» **Extrait**:
● ● ● ●

Algérie - REPORTAGE - Dégradation de la vieille ville de Constantine: Un patrimoine national transformé en décharge
Les Constantinois nostalgiques de la belle époque regrettent l’état déplorable dans lequel se trouve aujourd’hui le quartier de Souika et ses rues environnantes, tombés dans la décrépitude totale.

Une pluie fine s’abat sur la vieille ville de Constantine en cette froide journée du mois d’avril. A Bab El Djabia, petite placette par laquelle on accède au quartier de Souika, les passants se font rares. Les rues et ruelles, qui grouillaient de monde, sont quasiment vides. Nous entamons notre tournée par la rue Baba Hnini, juste à l’entrée de Souika. Une décharge qui échappe aux regards s’est accumulée au fil des ans sous le premier arc du pont Sidi Rached.

De retour à la rue Mellah Slimane, divisant le lieu en deux, la basse Souika, qui se prolonge jusqu’au ravin, s’étendant jusqu’au quartier de Chatt, et la partie supérieure qui a pour limite la rue Larbi Ben M’hidi, le visiteur est choqué par les images de ces maisons en ruines qu’on a tenté de «cacher» ou «camoufler», c’est selon, par une sorte de grand paravent sur lequel on a accroché des tableaux représentant des scènes de la vie quotidienne d’une époque révolue, alors que la réalité est dure à montrer.

«Cela fait presque 20 ans que des échafaudages ont été installés pour la réhabilitation des maisons se trouvant à Bab El Djabia; sauf que les premières bâtisses à l’entrée ont été restaurées à partir de 2005, alors que le reste a été complètement abandonné à son triste sort, devenant des ruines transformées en décharges, en même temps, les échafaudages en madrier et en barres métalliques subsistent encore au milieu des plaques de tôle ondulée, donnant une mauvaise image de la vieille ville», déplorent des commerçants.

Cette triste image apparaît dans les multiples décharges sauvages qui se sont accumulées au fil des ans dans les maisons en ruines, dont un nombre important a été démoli lors de la campagne du mois de février 2005, alors que le reste avait subi des dégradations en raison du manque d’entretien et des effets climatiques.

En continuant notre traversée de la rue Mellah Slimane, et une fois arrivés au numéro 26, on prend à droite la rue Benzegouta (ex-rue Morland). En descendant au milieu des maisons en ruines, dont les murs menacent de s’effondrer sur l’étroite voie en pavé, on arrive au n°19 où se trouve la mosquée Sidi Afane, dont les travaux de réhabilitation ont repris après des années d’hibernation. Le site est entouré de décharges sauvages qu’on peut voir près de la célèbre Dar Daikha, toujours à l’abandon, mais aussi à la maison située au n°14 dans le sabbat juste à côté, ainsi qu’au n°3 de la place Kouchet Ezziat.

- Une mosquée au milieu des décharges

«On imagine mal comment cette mosquée aussi prestigieuse sera réhabilitée un jour pour recevoir ses visiteurs au milieu des déblais, des décombres, des saletés et des mauvaises herbes, alors qu’à quelques mètres de là, Dar Daïkha agonise encore ?», se sont interrogés des citoyens connaissant bien les lieux.

● ● ● ●

» **Données d'entrée**:
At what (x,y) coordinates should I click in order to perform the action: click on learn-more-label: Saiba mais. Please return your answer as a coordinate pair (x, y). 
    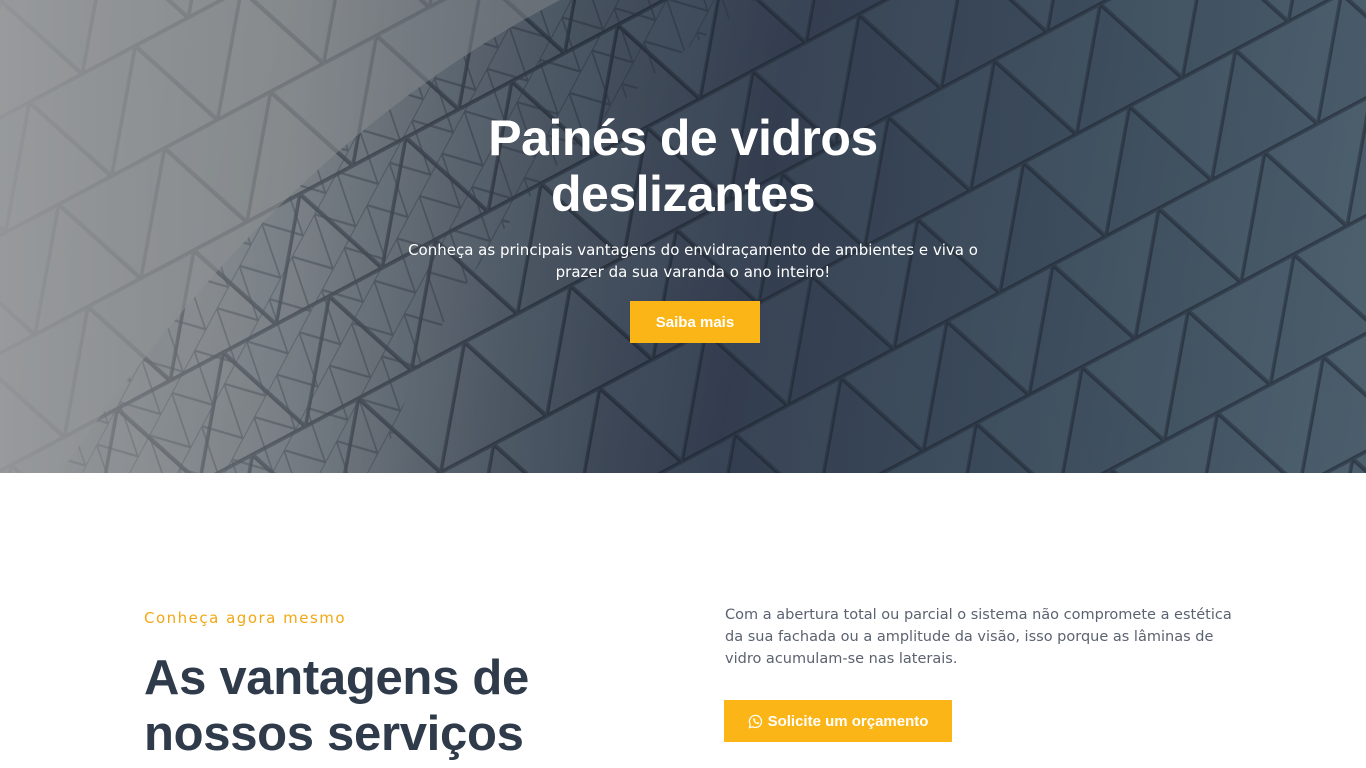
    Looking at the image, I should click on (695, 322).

● ● ● ●

Citez mot pour mot le passage de l'extrait sur la vieille ville de Constantine qui s'ouvre sur les mots contenant « Cette triste image » et se clôt sur « des effets climatiques. ».

» **Résultat**:
Cette triste image apparaît dans les multiples décharges sauvages qui se sont accumulées au fil des ans dans les maisons en ruines, dont un nombre important a été démoli lors de la campagne du mois de février 2005, alors que le reste avait subi des dégradations en raison du manque d’entretien et des effets climatiques.